O cinema está morto. Vida longa ao cinema
Gostaria de comentar sobre o tema abordado por Peter Greenway em Fronteiras do Pensamento no dia 10/7/2007.
Achei interessante quando ele afirma que todo o produto começa com um texto e não como uma imagem, referindo-se ao cinema logicamente. Dessa forma, Greenaway nos diz que o cinema não mudou muito nestes últimos 100 anos. Ele apresentou as 4 tiranias do cinema:
o enquadramento - os atores - o texto e a câmera. "O cinema tem que se livrar da câmera" , diz ele. Greenway acredita (em relação à câmera, por exemplo) que devemos usar as ferramentas para além das suas potencialidades. Finalizando, aguardamos o tão esperado filme "Night Watching", baseado no quadro "A Ronda Noturna", de Rembrandt. Ele passou um clip maganífico sobre o filme.

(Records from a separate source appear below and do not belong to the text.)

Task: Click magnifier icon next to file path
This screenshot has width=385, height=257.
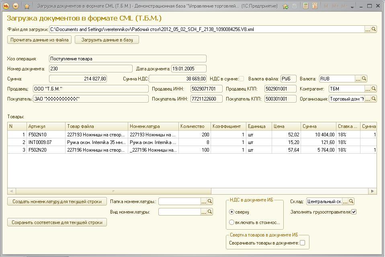Action: [x=374, y=29]
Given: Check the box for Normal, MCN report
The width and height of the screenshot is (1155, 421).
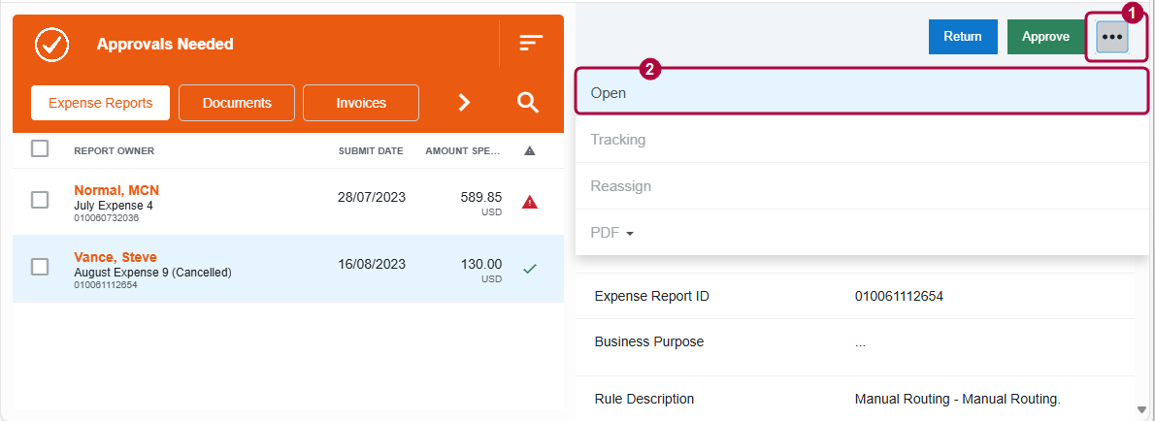Looking at the screenshot, I should pos(40,200).
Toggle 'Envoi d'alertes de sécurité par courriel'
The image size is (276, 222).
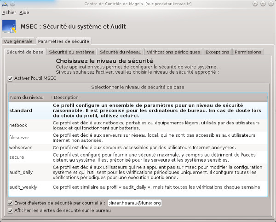pyautogui.click(x=11, y=203)
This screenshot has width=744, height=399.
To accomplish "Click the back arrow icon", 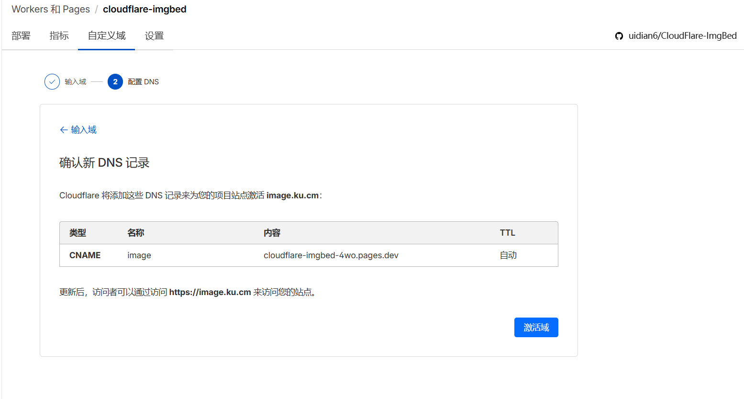I will tap(64, 130).
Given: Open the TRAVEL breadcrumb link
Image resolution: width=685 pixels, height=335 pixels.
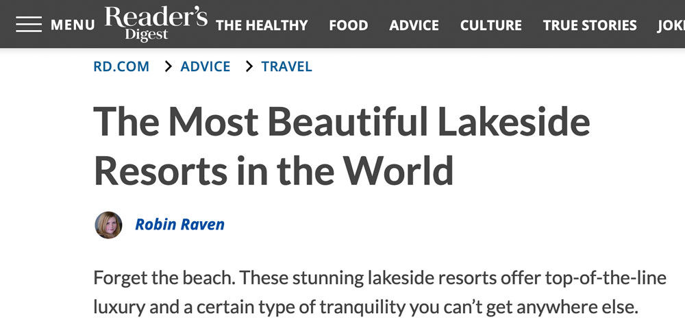Looking at the screenshot, I should coord(287,66).
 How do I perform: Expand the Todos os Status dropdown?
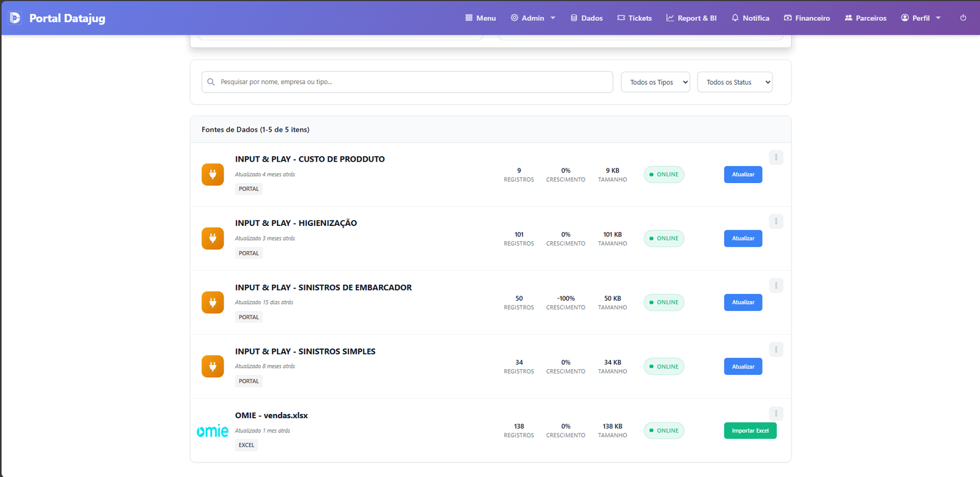coord(734,82)
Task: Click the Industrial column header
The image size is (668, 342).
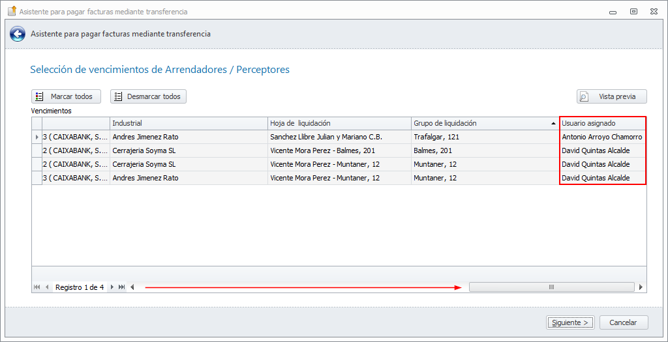Action: (189, 123)
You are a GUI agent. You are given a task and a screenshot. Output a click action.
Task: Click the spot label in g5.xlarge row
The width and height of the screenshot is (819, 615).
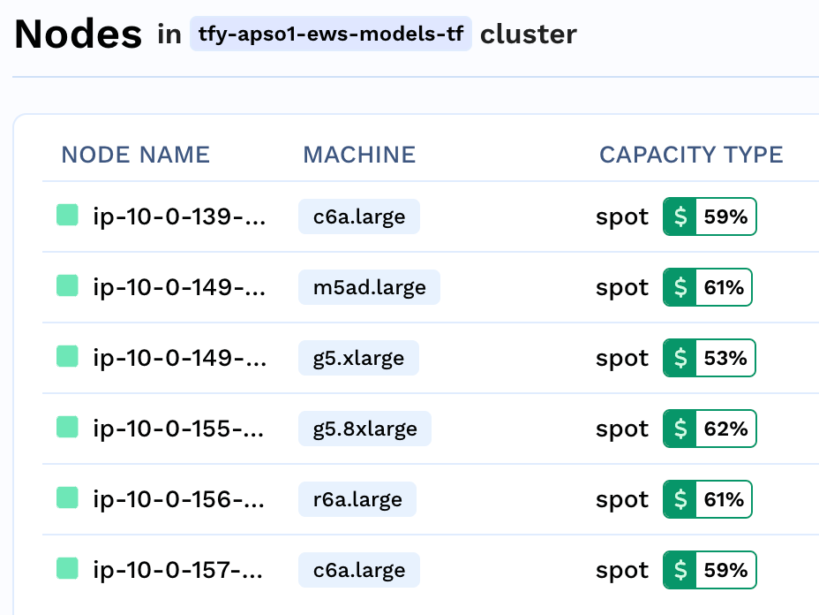622,358
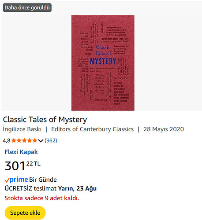This screenshot has width=202, height=220.
Task: Click the blue MYSTERY word on the cover
Action: tap(103, 61)
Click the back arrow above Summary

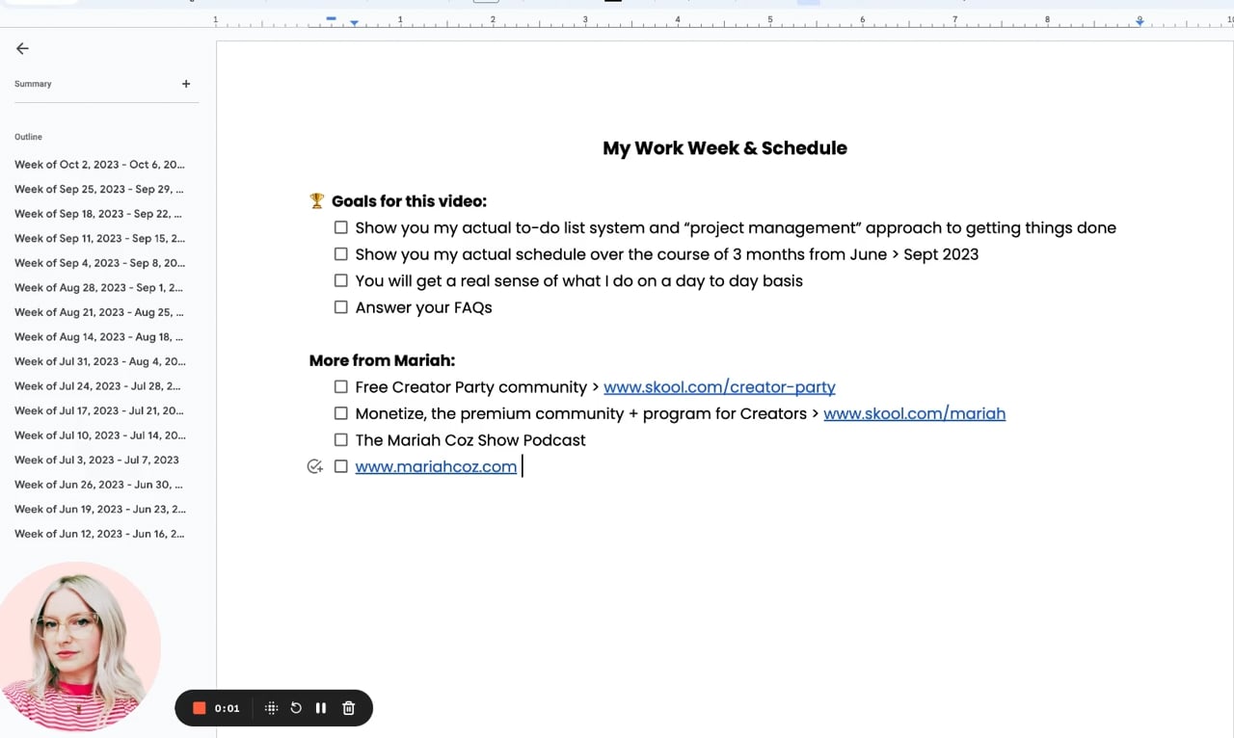[22, 48]
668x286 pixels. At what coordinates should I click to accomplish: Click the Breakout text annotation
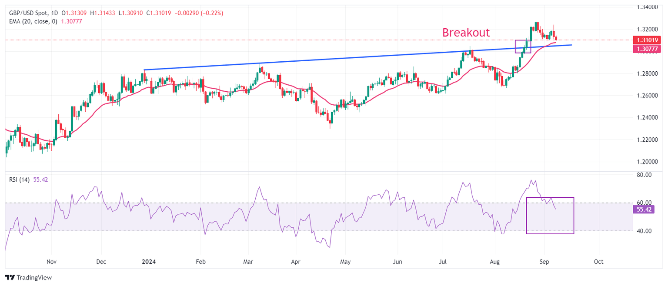466,33
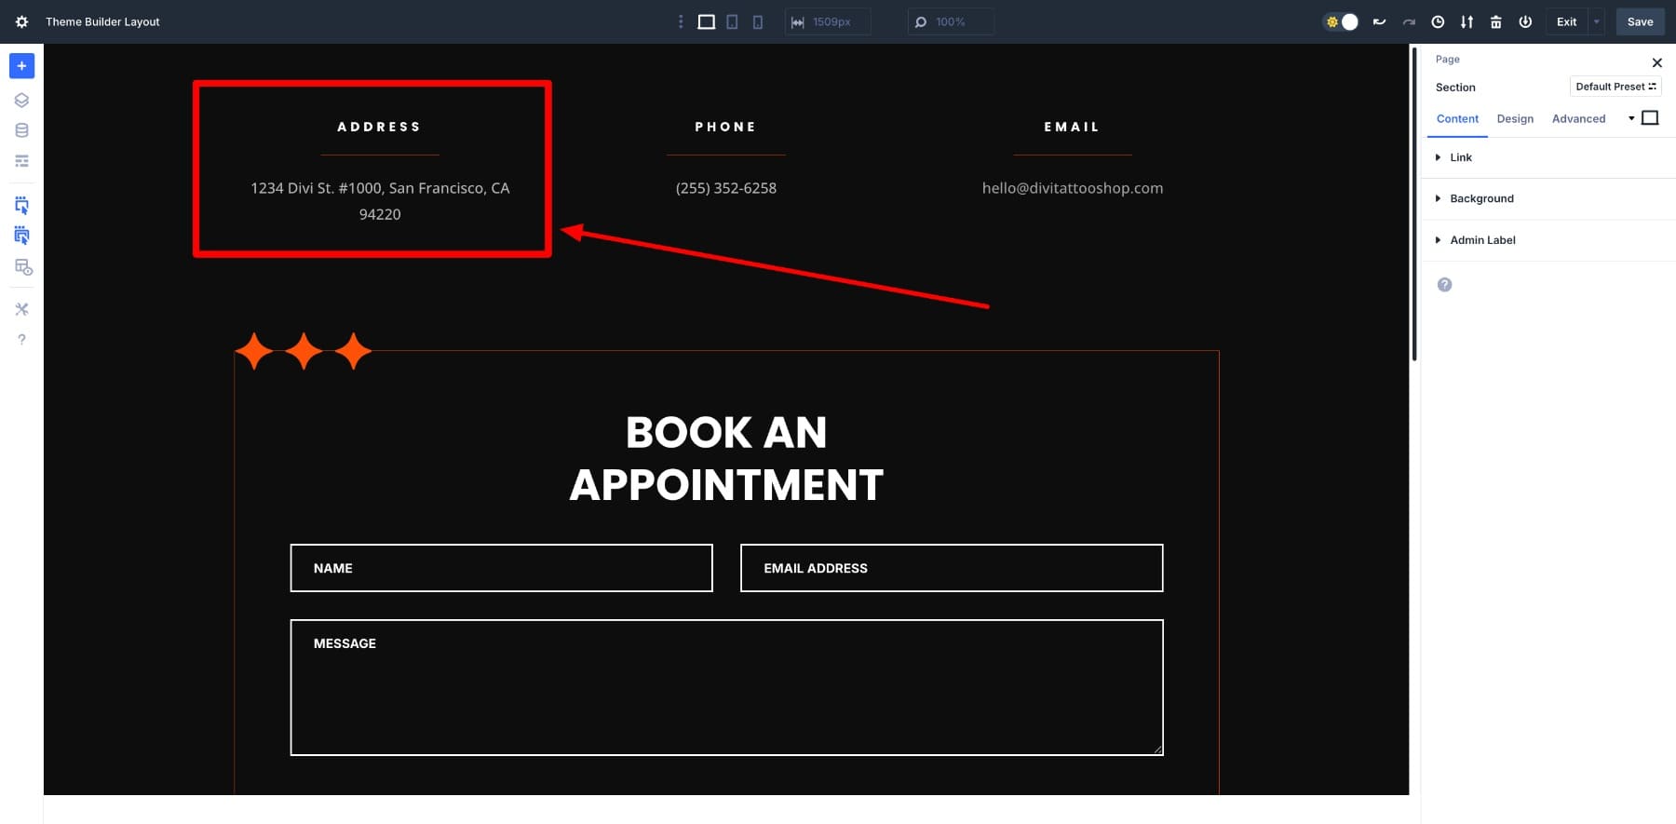Open the Divi settings gear icon
Viewport: 1676px width, 824px height.
tap(21, 21)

Ali pude entender exatamente o que ele enfatiza fortemente sobre o que nos deixa ver, que seria somente aquilo que ele quer. "Tudo é escolhido de forma artificial" - compreende-se nesse clip a importância do cinema-arte de Greenaway - e mais, fica claro o desejo dele que se perceba nos seus filmes a artificalidade das imagens.